As experiências de confinamento voluntário de Jin e Park foram realizadas na Fábrica da Felicidade, onde os participantes se isolam em salas que reproduzem celas de prisão. Vestindo uniformes e deixando para trás celulares e computadores, eles passam dias sozinhos, com o objetivo de entender melhor os sentimentos de seus filhos e melhorar a comunicação com eles.
Desde abril, outros pais também têm participado de um programa de educação especial de 13 semanas, financiado por organizações como a Korea Youth Foundation e o Blue Whale Recovery Center. Este programa inclui um período de três dias em celas de isolamento na província de Gangwon.
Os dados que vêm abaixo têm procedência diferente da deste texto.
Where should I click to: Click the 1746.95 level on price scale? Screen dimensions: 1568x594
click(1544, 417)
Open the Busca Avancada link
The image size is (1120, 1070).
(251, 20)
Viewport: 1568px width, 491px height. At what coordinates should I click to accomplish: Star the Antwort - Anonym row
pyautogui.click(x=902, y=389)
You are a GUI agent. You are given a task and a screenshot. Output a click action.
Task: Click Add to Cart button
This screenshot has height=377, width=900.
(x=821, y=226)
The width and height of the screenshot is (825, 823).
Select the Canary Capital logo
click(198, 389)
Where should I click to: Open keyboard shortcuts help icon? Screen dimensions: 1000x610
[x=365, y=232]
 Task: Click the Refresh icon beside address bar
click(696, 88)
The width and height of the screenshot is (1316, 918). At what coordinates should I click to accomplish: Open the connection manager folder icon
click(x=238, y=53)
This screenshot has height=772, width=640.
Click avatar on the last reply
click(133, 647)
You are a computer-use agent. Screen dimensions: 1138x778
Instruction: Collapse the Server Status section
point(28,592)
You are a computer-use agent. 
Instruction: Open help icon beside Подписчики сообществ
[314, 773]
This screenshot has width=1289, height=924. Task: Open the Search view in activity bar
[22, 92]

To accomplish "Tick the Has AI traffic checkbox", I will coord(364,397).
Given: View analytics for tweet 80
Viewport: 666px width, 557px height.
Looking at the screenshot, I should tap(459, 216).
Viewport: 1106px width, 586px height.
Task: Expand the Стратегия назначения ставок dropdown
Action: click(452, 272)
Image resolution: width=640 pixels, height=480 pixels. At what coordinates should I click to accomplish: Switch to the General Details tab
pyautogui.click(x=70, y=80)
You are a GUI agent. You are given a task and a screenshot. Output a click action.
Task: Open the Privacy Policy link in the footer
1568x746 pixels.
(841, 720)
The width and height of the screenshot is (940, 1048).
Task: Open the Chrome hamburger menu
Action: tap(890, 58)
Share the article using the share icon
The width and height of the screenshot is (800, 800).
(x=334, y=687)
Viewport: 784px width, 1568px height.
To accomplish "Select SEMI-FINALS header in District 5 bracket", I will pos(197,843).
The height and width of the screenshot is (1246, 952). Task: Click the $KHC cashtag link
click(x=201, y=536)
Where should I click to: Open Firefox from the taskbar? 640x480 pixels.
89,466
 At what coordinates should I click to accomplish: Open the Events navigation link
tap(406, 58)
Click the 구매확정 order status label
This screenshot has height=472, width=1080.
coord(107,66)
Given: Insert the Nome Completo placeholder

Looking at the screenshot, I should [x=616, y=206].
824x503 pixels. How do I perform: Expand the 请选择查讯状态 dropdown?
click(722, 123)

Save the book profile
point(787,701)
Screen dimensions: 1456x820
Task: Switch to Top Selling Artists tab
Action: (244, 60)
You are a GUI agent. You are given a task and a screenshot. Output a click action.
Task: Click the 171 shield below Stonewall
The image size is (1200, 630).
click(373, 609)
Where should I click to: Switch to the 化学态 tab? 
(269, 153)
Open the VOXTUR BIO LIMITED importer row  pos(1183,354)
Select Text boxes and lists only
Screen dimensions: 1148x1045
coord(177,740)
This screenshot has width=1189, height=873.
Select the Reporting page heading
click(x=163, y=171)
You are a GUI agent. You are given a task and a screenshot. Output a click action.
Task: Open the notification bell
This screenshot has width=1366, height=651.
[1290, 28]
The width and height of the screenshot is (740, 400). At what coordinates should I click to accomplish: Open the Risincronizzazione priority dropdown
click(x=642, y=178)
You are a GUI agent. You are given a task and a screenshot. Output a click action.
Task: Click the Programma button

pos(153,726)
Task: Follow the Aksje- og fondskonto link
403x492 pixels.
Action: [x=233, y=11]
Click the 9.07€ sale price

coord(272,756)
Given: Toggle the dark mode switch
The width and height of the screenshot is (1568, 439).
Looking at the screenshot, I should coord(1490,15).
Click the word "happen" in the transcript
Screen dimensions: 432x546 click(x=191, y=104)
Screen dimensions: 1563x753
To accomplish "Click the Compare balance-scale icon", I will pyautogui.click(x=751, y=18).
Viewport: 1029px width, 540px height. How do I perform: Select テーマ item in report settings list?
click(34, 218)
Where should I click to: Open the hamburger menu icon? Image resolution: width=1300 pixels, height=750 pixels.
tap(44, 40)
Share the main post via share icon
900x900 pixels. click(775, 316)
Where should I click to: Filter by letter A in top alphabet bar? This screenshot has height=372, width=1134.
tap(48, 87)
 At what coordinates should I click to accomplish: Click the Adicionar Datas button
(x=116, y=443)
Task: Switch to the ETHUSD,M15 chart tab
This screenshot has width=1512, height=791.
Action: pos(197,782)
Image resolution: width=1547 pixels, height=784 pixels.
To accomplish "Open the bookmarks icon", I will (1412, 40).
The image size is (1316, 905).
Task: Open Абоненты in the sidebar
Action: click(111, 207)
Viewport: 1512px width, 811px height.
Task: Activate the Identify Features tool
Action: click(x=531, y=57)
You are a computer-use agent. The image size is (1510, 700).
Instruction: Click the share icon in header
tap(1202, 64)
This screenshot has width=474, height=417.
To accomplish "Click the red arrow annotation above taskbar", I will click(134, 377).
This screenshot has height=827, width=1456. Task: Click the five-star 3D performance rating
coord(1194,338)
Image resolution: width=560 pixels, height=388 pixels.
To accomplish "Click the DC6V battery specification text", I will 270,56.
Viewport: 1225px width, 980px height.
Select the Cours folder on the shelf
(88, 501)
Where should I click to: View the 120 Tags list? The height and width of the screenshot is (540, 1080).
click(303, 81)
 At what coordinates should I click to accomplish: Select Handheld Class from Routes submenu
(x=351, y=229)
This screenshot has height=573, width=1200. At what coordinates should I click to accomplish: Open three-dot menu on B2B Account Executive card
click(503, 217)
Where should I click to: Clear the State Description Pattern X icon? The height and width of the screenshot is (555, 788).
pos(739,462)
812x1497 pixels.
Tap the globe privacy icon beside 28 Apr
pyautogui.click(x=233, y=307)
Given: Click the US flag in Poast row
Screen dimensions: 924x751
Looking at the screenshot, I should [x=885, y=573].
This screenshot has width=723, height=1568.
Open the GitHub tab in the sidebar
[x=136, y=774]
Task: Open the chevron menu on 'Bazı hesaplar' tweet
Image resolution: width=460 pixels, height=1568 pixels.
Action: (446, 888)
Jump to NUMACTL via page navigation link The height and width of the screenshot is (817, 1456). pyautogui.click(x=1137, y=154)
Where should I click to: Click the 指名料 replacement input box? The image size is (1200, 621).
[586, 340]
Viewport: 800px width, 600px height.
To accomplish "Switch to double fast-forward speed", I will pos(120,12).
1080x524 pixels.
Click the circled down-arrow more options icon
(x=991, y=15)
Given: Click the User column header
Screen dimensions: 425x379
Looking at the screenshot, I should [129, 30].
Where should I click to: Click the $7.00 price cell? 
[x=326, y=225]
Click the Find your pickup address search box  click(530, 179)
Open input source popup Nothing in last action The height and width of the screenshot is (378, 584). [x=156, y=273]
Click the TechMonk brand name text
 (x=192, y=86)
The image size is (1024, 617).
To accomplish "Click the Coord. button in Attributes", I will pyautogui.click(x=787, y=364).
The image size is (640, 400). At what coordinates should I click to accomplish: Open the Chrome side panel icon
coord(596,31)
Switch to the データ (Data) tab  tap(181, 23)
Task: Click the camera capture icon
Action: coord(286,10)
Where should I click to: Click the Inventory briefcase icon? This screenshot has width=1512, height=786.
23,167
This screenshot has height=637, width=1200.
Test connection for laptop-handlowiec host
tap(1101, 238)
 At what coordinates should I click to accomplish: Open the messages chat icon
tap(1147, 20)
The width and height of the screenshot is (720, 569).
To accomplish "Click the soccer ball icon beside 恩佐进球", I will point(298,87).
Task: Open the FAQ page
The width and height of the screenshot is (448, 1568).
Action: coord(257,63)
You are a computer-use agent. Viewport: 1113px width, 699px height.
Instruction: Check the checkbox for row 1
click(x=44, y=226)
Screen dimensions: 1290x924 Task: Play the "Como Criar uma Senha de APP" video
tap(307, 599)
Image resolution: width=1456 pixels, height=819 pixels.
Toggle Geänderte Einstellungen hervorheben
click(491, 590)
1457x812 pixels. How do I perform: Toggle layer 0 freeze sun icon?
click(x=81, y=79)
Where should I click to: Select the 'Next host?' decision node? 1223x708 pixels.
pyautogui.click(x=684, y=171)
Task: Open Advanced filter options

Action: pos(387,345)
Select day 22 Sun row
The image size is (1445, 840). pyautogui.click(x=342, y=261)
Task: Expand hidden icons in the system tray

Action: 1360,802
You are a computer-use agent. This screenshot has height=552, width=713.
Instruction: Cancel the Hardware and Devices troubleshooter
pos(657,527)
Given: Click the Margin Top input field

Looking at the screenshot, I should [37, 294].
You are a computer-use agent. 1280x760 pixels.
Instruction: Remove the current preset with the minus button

Os pais se inscrevem voluntariamente, muitas vezes motivados pelo desespero de encontrar maneiras de ajudar seus filhos a saírem do isolamento. Durante esses dias, os participantes têm a oportunidade de refletir sobre suas próprias vidas e a maneira como interagem com seus filhos, muitas vezes levando a insights profundos e mudanças na abordagem familiar.
Hikikomori, um termo japonês que descreve jovens que se isolam quase completamente, é um fenômeno preocupante na Coreia do Sul. De acordo com uma pesquisa do Ministério da Saúde e Bem-Estar do país, mais de 5% dos jovens entre 19 e 34 anos vivem em isolamento. Isso representa cerca de 540 mil pessoas em todo o país.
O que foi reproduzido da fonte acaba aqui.